MPs told broadband lack 'barrier' to Welsh business

Fibre-optic cables, Eyewire
Image caption The Country Land and Business Association criticised the Welsh Government's broadband targets as unrealistic

A lack of broadband is the "chief barrier" to companies seeking to set up in rural Wales, a countryside business leader has told an MPs' inquiry.

Ben Underwood, director of the Country Land and Business Association in Wales, also criticised the Welsh Government's broadband targets as unrealistic.

British Telecom, Virgin and FibreSpeed also gave evidence, but disagreed over how to tackle broadband "not-spots".

The Welsh Government said it planned to introduce high speed broadband by 2015.

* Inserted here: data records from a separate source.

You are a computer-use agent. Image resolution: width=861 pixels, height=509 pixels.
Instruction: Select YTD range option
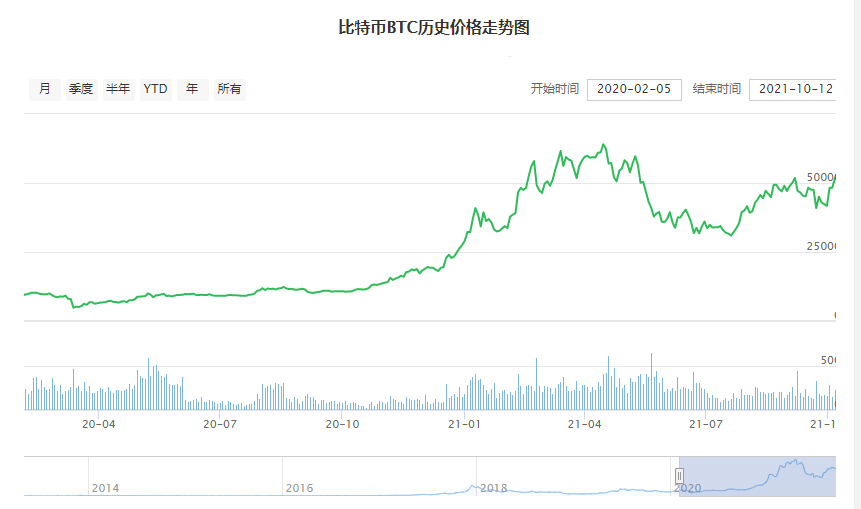(155, 89)
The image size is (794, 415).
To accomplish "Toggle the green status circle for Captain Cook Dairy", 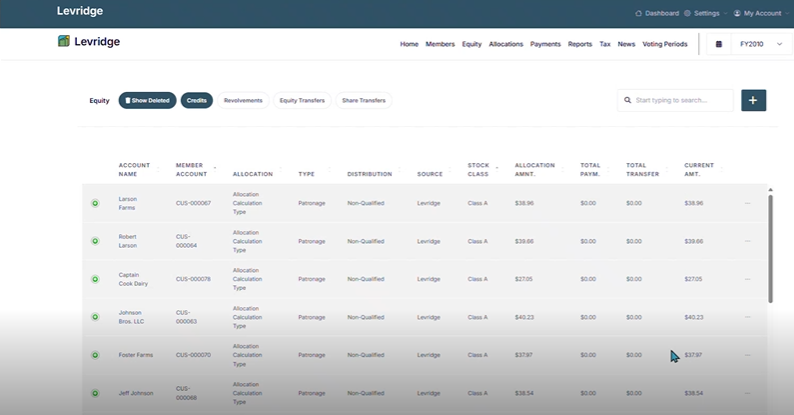I will (x=95, y=279).
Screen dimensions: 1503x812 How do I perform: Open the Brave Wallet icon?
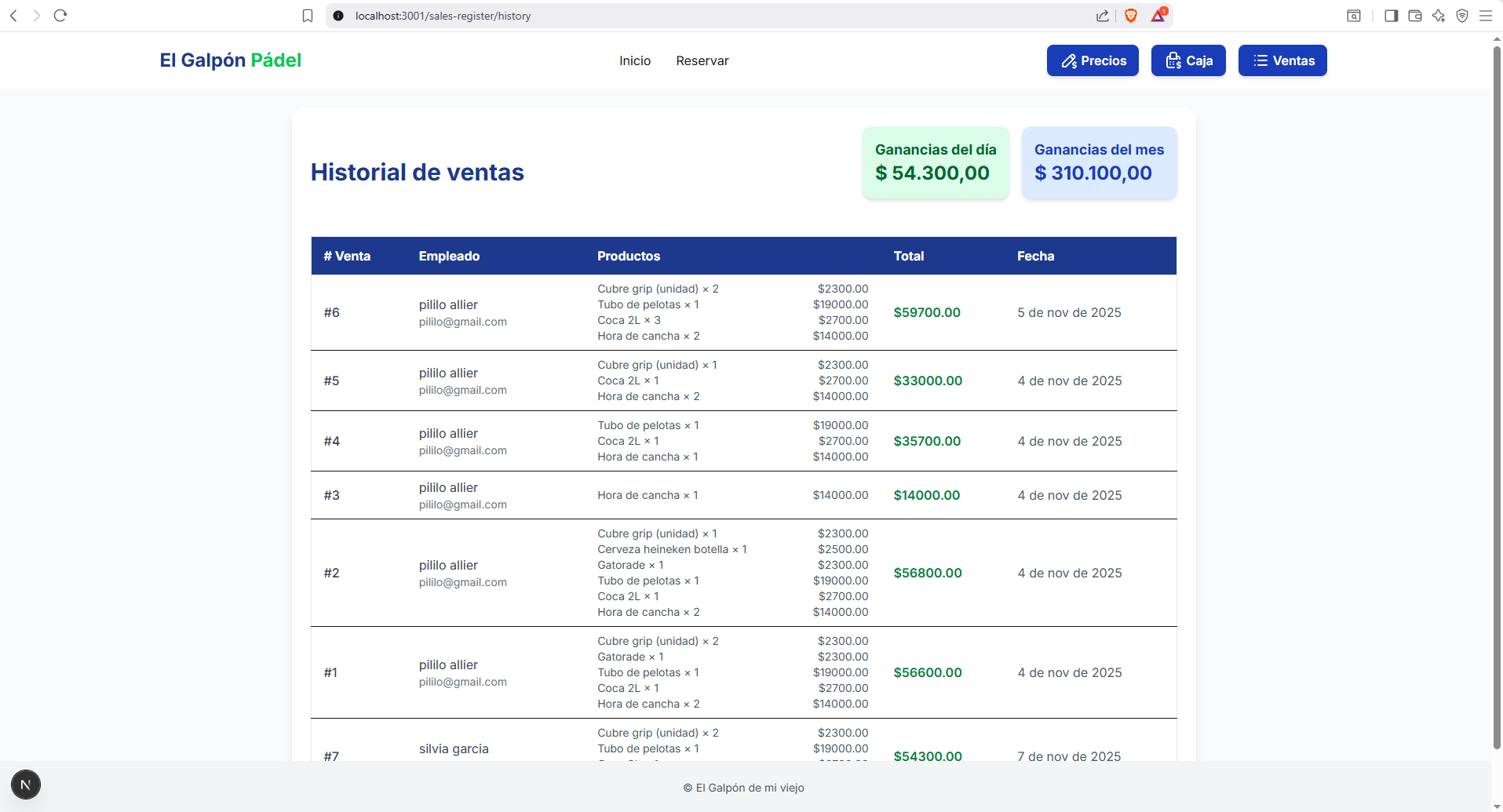[x=1415, y=16]
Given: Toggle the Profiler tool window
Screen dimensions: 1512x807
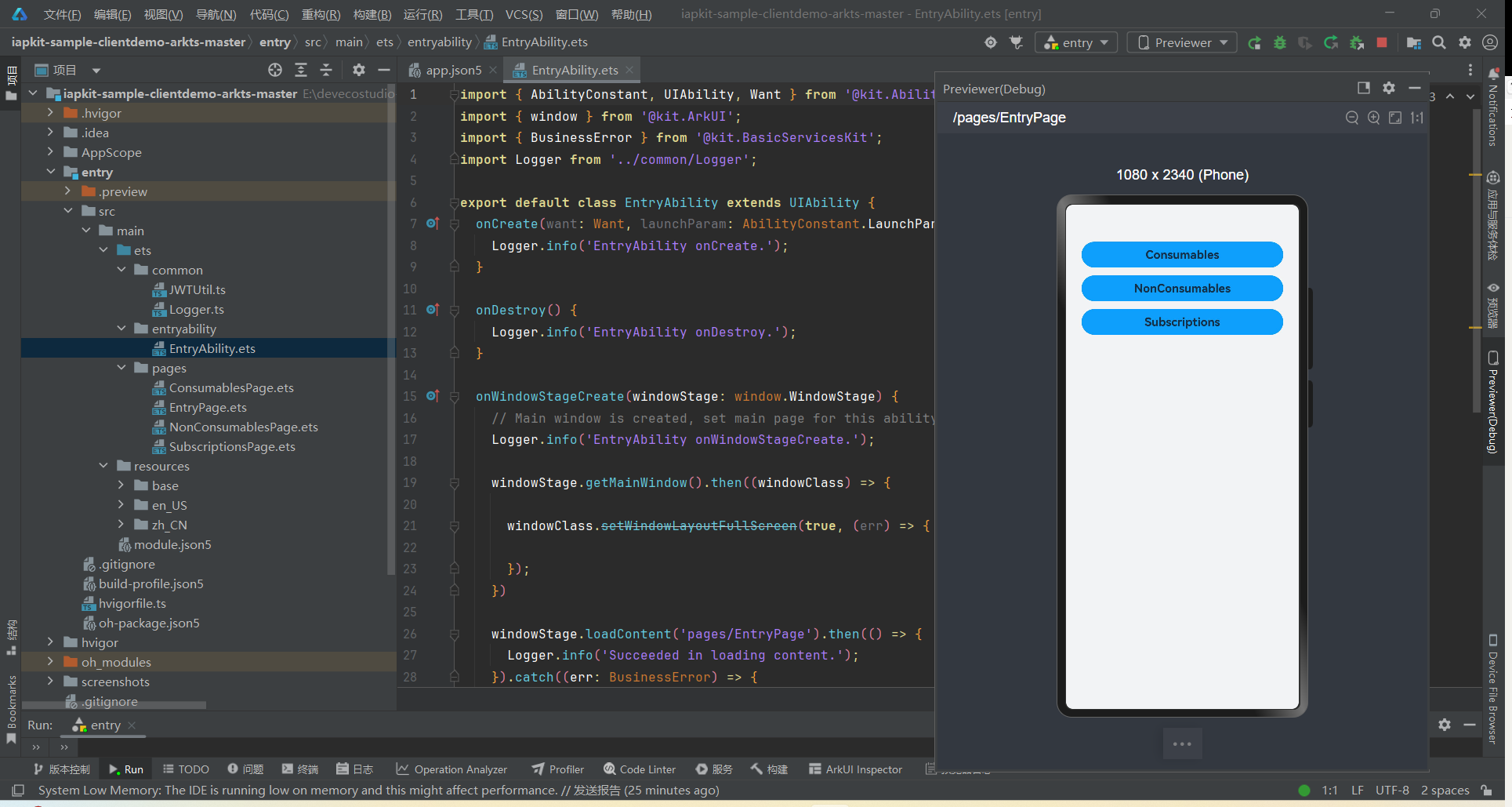Looking at the screenshot, I should coord(557,769).
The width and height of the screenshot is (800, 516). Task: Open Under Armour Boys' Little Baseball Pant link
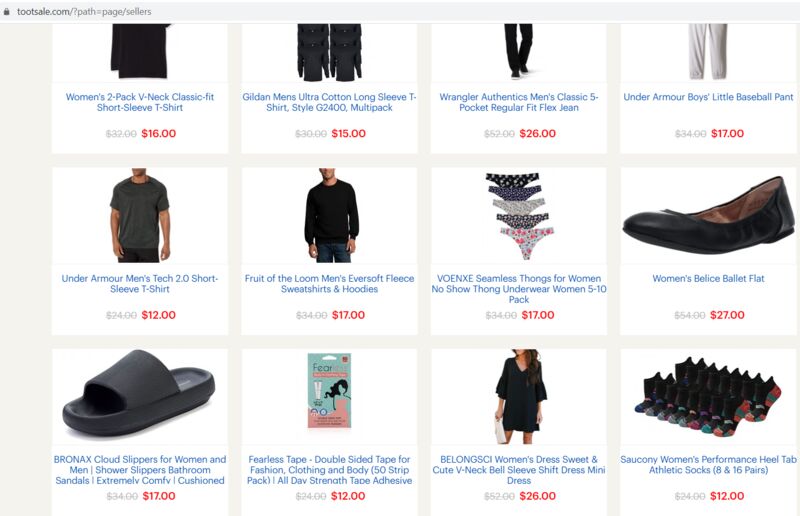tap(708, 97)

The criticism follows a decision by the Welsh Government to extend a scheme to help rural communities tackle broadband "not-spots".

Its broadband improvement project offers up to £1,000 to buy an alternative if they only have a dial-up-speed connection.

The £2m scheme will target areas with better connectivity but less than two 2Mbps (megabits per second).

Mr Underwood and others, including the National Farmers' Union (NFU), were giving evidence at the Broadband in Wales Inquiry, which is being conducted by the Welsh Affairs Select Committee.

Huw Thomas of NFU Cymru told MPs that a lack of broadband was causing real difficulties for farmers, who were having to complete more of their paper work online.

He cited an example of one farmer who could not receive broadband but his son, who lived 200 yards away (182m), could.

Mr Thomas also criticised the Welsh Government's broadband scheme.

Mr Thomas said: "There is a feeling that the scheme announced by Welsh Government a year or so ago wasn't as well publicised as it should have been." He added that as a result many were not aware grants were available.

Mr Underwood claimed the Welsh Government's broadband targets were unrealistic, and that its vision was "short-term thinking".

He said: "Broadband is becoming the chief barrier to businesses when attempting to set up in rural parts of Wales."

The Country Land and Business Association (CLA) also submitted written evidence to the inquiry. It said: "Broadband is vital to the rural economy and to the well-being of rural communities.

"However, there continues to be a rural-urban digital divide and this is exacerbated by government policy to digitalise most forms of administration.

'Many advantages'

"The CLA is disappointed at the apparent lack of progress in implementing the government's broadband strategy and in particular, the delays that are hindering the announced super fast broadband pilots."

In their evidence, BT, Virgin and FibreSpeed disagreed over how to tackle Wales' broadband "notspots".

Ann Beynon of BT insisted the Welsh Government's investment should be in fibre technology, but Graham Leach of north Wales public-private telcoms partnership Fibre Speed said there should be investment in both wireless and fibre.

The Welsh Government said it had a strong track record of investing to increase the availability and take-up of broadband in Wales.

A spokeswoman said: "Our Broadband Support Scheme is addressing basic connectivity issues for individuals and entire communities.

"Work is also underway to bring high speed broadband to every home and business in Wales by 2015, which will ensure that everyone is able to benefit from the many advantages offered by broadband access into the future."